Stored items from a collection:

BEGIN

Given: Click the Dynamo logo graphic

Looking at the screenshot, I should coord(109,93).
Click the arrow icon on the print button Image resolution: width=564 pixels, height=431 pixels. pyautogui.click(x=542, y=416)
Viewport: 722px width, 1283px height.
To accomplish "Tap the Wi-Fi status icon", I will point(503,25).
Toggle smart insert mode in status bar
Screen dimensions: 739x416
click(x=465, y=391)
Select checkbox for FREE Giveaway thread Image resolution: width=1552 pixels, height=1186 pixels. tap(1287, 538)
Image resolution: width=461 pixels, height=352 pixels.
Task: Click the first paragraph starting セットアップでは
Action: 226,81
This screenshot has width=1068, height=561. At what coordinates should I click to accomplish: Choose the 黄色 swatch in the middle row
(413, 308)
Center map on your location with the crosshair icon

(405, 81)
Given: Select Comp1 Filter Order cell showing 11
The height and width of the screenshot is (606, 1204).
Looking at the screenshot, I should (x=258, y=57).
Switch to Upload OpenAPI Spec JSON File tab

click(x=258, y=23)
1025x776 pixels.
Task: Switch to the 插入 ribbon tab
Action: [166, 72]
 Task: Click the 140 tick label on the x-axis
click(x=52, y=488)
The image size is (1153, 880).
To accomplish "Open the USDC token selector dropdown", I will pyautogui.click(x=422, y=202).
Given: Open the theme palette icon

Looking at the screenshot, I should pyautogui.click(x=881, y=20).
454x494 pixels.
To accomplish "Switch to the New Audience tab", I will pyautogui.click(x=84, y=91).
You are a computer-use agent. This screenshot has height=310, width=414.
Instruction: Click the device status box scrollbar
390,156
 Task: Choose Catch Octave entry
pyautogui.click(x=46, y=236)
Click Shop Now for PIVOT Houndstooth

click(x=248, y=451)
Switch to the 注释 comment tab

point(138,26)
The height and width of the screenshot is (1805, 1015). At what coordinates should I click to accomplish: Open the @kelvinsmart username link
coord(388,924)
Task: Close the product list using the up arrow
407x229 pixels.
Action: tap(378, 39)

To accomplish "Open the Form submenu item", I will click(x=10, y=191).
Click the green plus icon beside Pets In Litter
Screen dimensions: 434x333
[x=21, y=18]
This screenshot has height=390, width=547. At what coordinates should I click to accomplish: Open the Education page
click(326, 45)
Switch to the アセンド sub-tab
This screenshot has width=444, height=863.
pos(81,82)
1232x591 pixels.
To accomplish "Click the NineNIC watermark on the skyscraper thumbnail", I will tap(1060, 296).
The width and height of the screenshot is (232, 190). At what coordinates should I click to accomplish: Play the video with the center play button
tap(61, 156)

END

- _What you are asked to do_
Your answer should consist of the lines above that hold the word "arrow", copied exactly.

- _Answer box_
Click the arrow icon on the print button Image resolution: width=564 pixels, height=431 pixels. pyautogui.click(x=542, y=416)
Task: Close the product list using the up arrow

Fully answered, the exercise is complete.